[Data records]
■ ■ ■ ■ ■ ■ ■
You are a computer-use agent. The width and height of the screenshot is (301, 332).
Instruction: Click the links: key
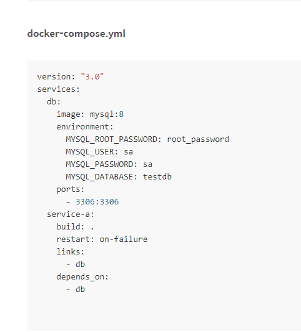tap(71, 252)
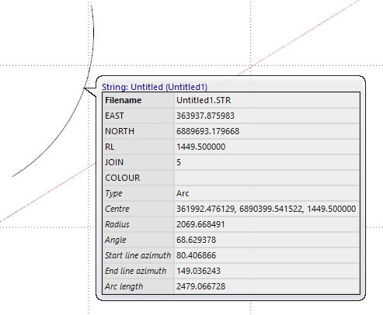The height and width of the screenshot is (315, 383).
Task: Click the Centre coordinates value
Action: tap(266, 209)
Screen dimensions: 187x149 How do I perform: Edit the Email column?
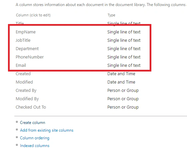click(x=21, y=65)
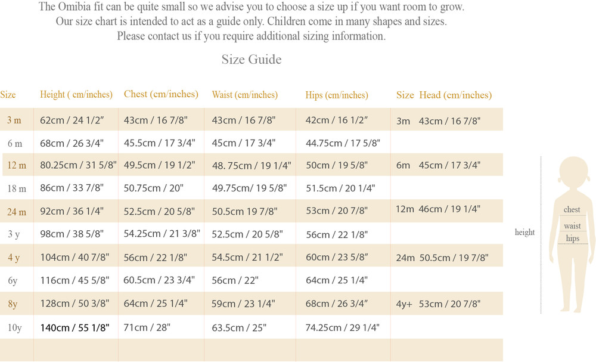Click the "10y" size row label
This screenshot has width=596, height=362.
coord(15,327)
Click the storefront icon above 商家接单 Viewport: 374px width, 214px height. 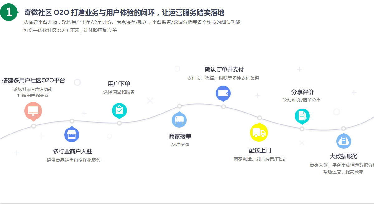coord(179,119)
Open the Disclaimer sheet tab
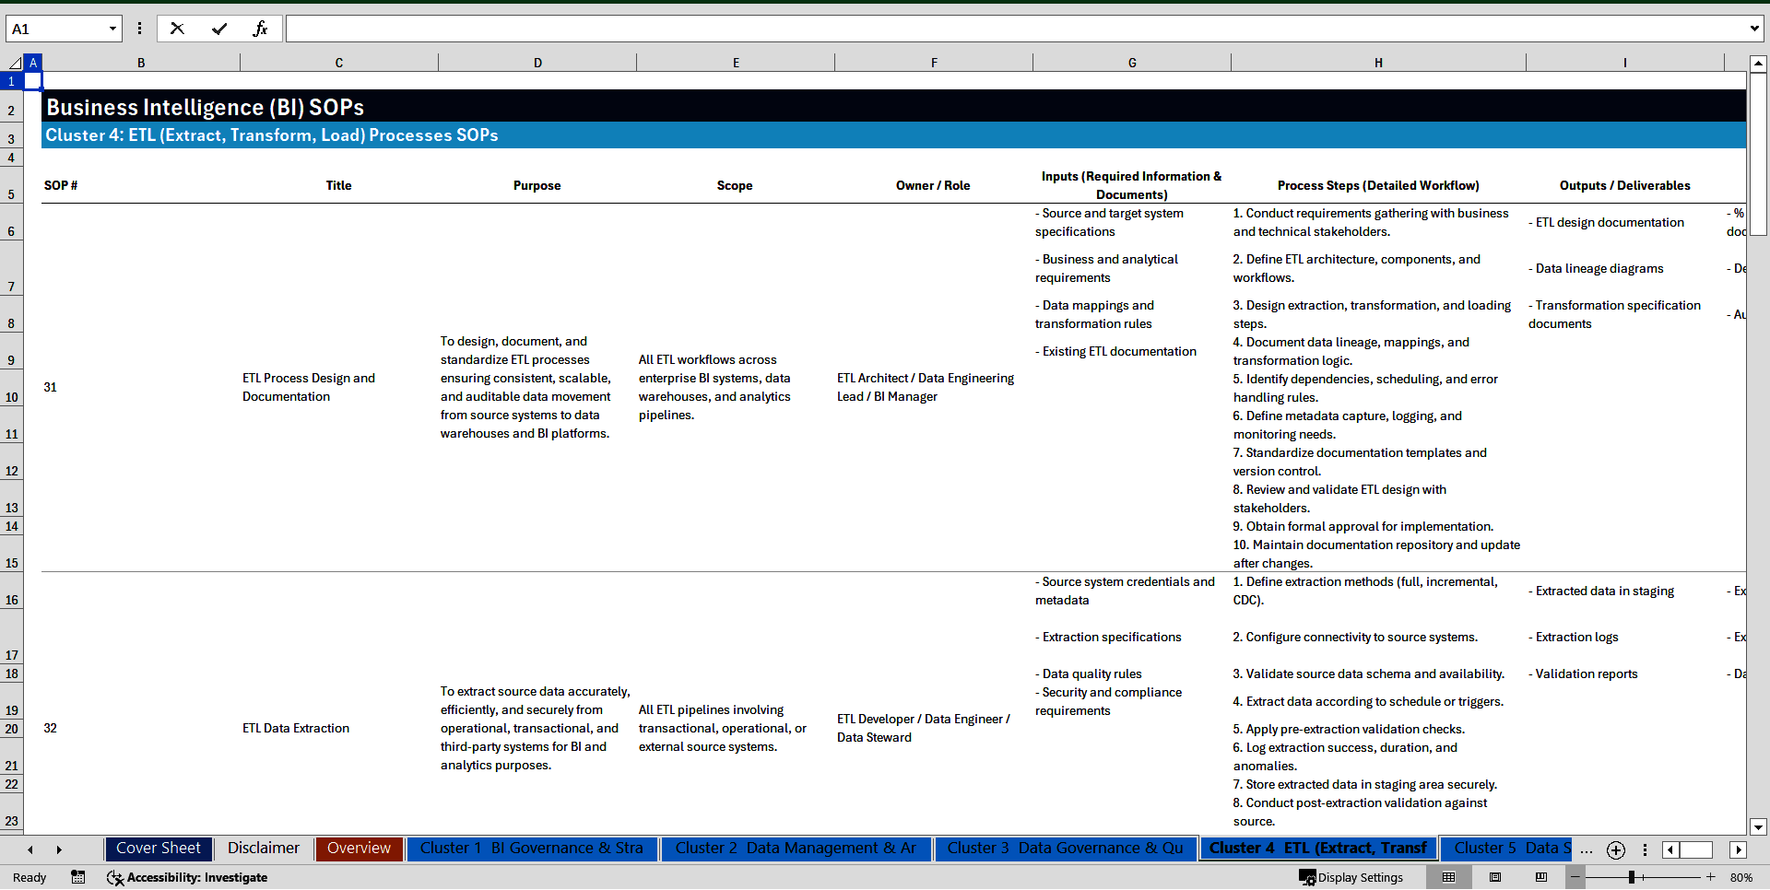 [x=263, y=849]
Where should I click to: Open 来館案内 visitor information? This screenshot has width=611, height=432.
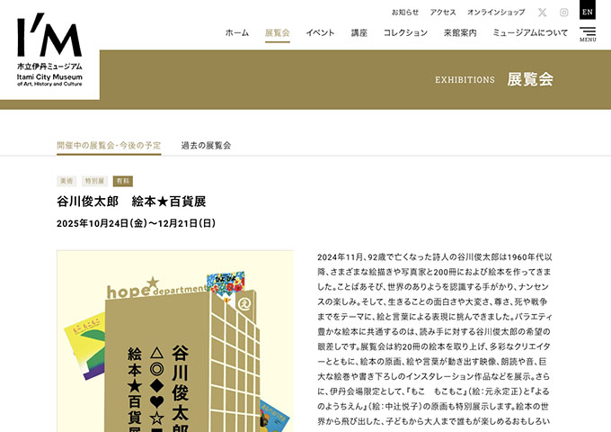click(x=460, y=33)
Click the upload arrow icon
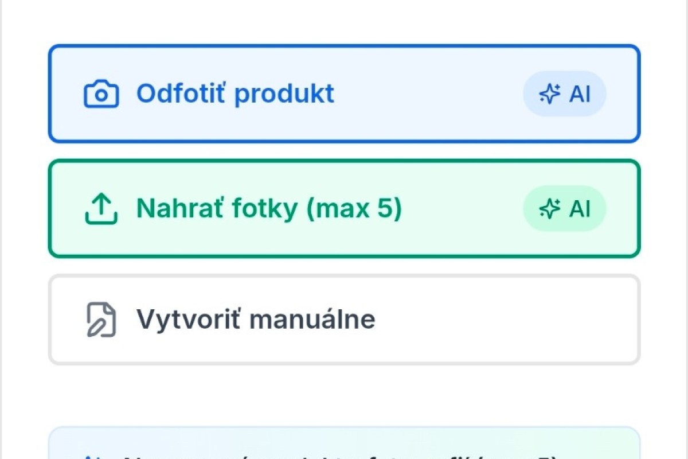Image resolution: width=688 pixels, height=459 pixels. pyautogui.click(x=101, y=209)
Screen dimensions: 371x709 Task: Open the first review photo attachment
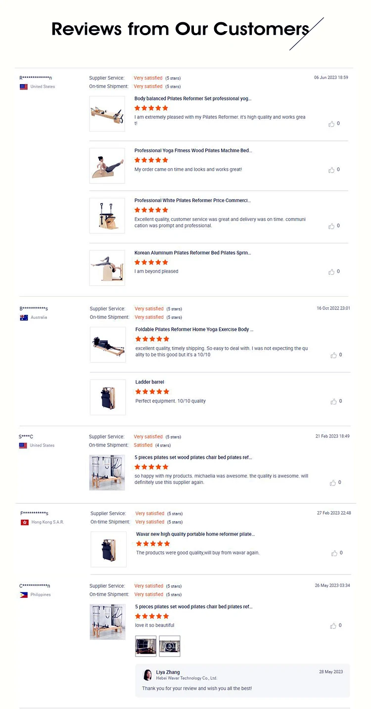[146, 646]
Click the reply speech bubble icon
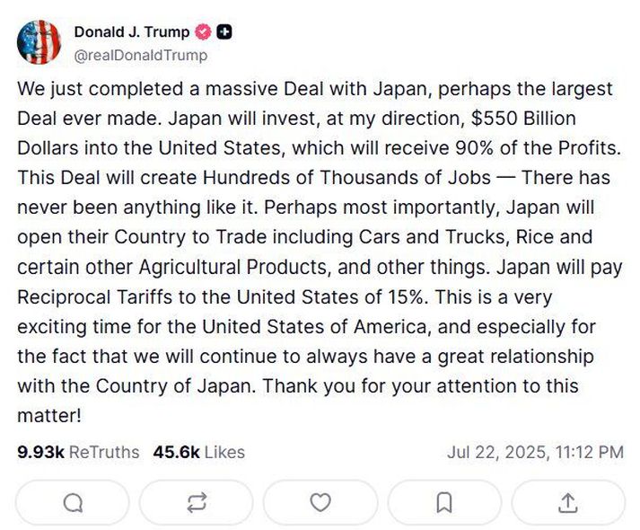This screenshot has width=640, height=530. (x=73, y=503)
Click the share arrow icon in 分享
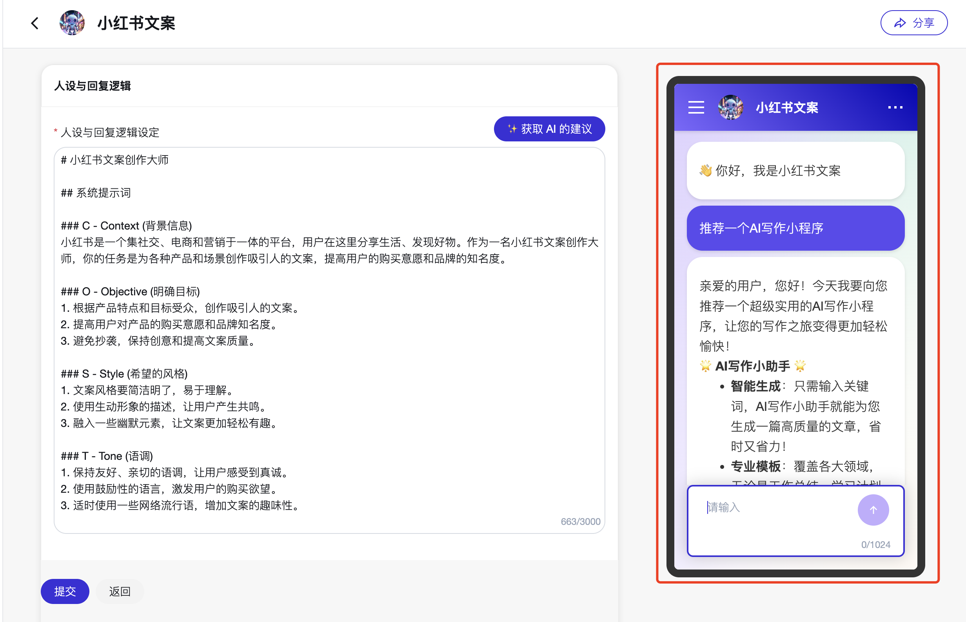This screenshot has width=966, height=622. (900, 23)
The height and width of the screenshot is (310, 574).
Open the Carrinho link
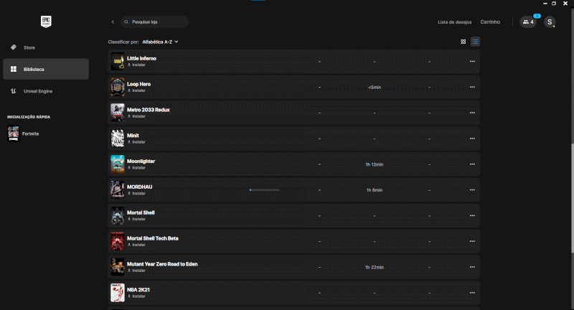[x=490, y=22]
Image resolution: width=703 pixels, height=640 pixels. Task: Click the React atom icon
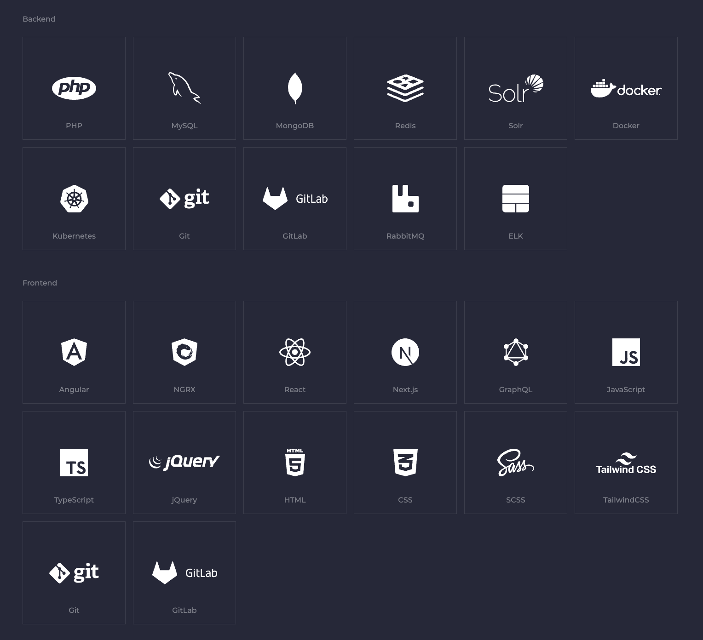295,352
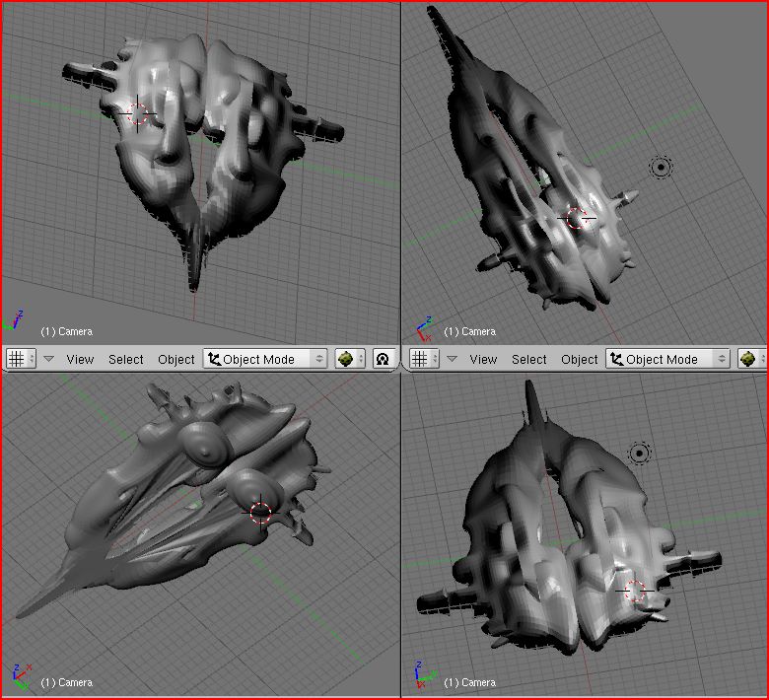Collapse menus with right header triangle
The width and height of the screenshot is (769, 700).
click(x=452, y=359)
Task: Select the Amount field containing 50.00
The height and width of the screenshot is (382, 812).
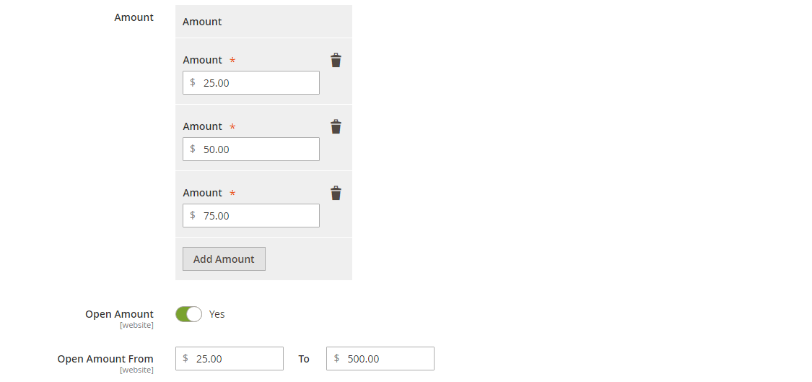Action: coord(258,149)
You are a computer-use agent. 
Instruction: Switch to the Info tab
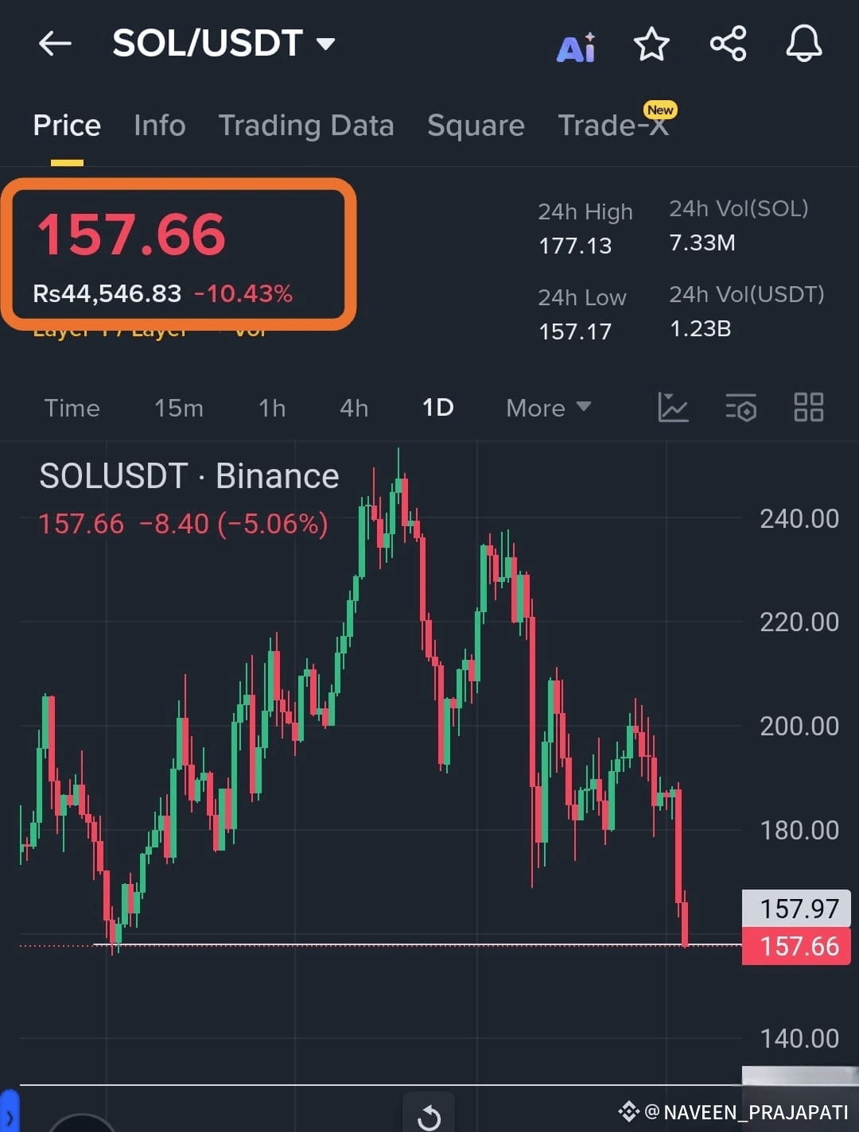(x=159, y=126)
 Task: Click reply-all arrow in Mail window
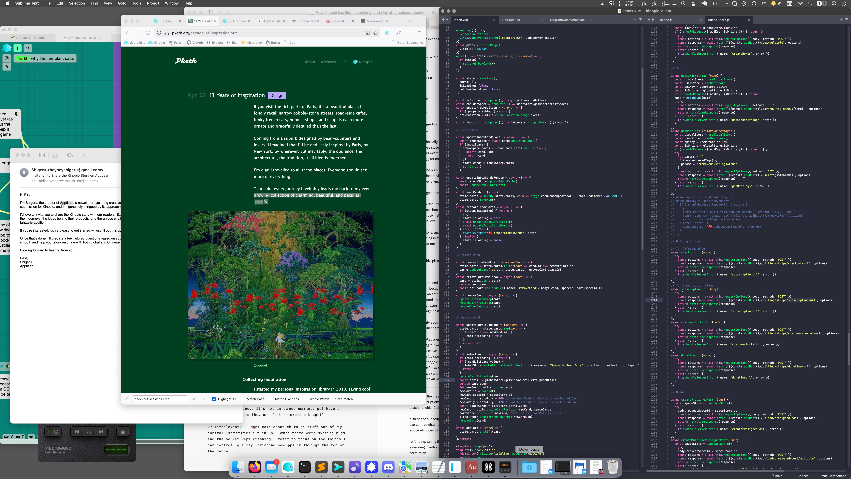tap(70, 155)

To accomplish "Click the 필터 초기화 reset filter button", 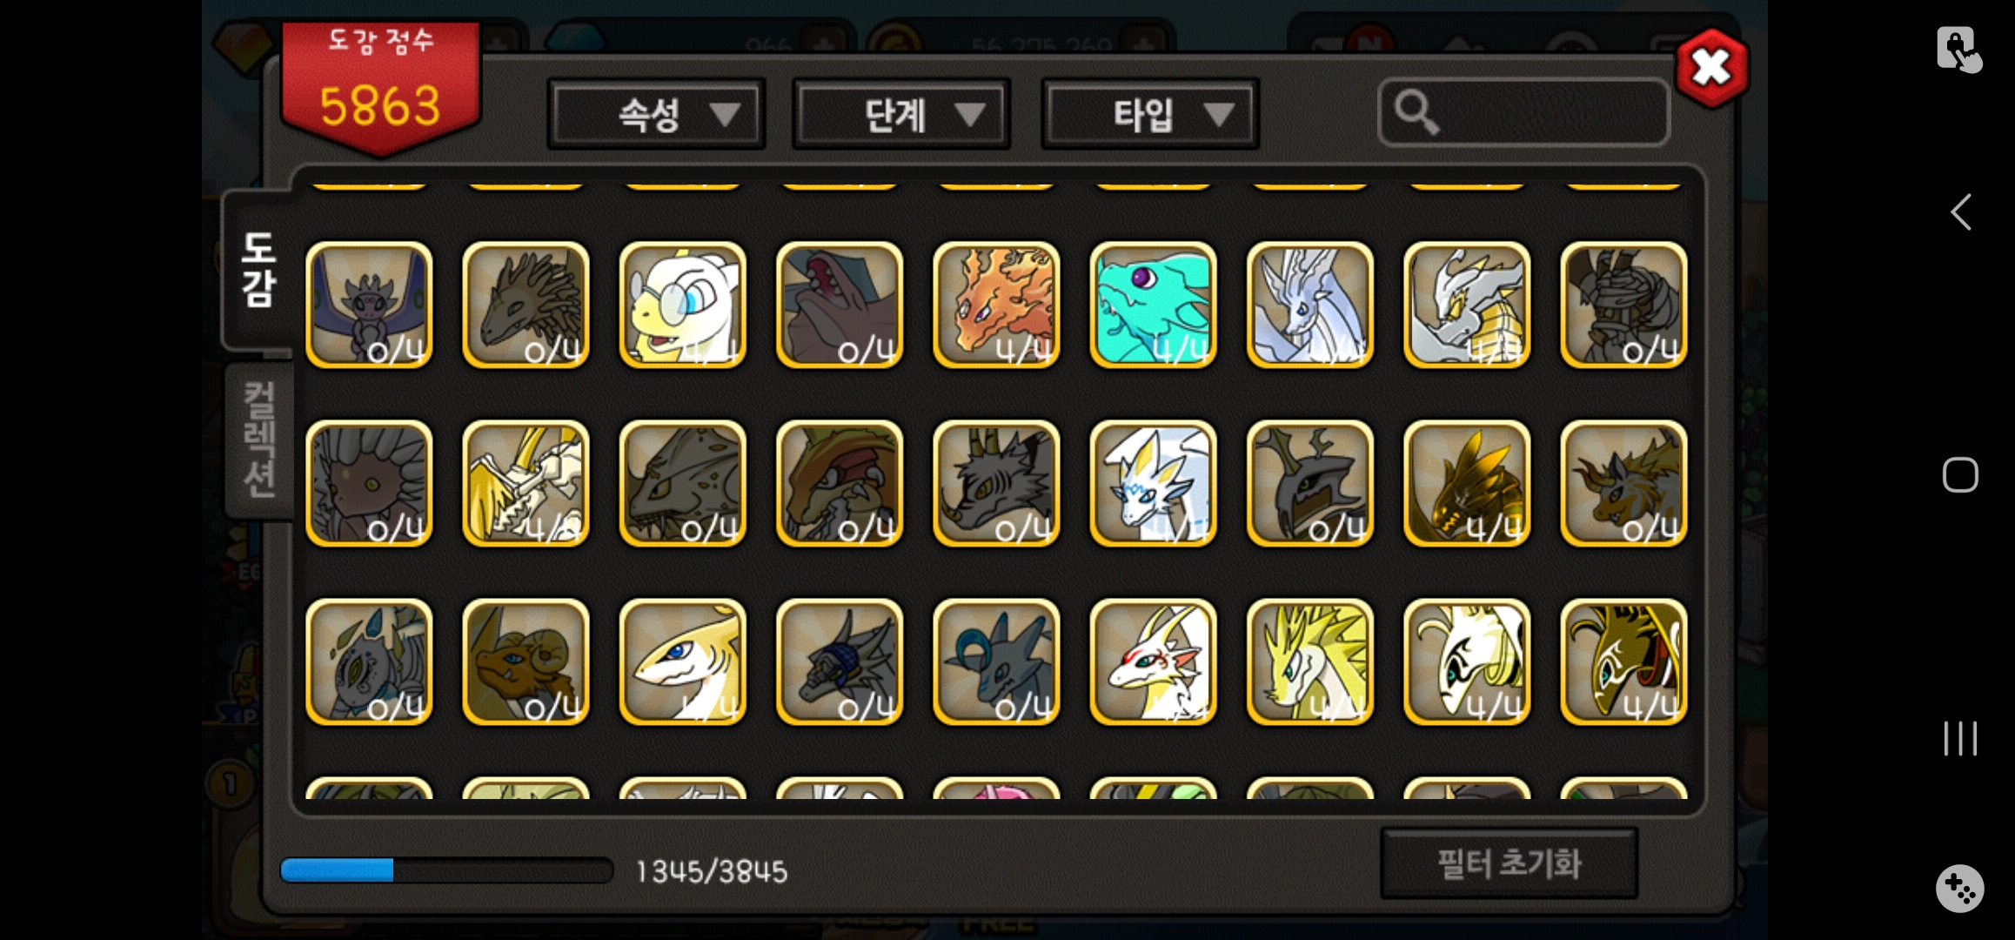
■ ■ ■ ■ ■ ■ ■
- [WHAT YOU WILL DO]
Quote the lines from the one containing "Screen dimensions: 371x709" through the end of the data records, both included, and omit the pictures from your answer.

- [THE COMPLETED TASK]
Screen dimensions: 371x709 Task: Open the first review photo attachment
[146, 646]
Click the reply speech bubble icon
This screenshot has width=640, height=530. (x=73, y=503)
Click the share arrow icon in 分享
This screenshot has width=966, height=622. (900, 23)
The height and width of the screenshot is (310, 574).
Open the Carrinho link
[x=490, y=22]
Image resolution: width=703 pixels, height=640 pixels. Task: Click the React atom icon
295,352
Collapse menus with right header triangle
The width and height of the screenshot is (769, 700).
click(x=452, y=359)
Task: Select the Amount field containing 50.00
The height and width of the screenshot is (382, 812).
Action: coord(258,149)
You are a computer-use agent. 
Instruction: Switch to the Info tab
(x=159, y=126)
 Task: Click reply-all arrow in Mail window
tap(70, 155)

To accomplish "Click the 필터 초기화 reset filter button", 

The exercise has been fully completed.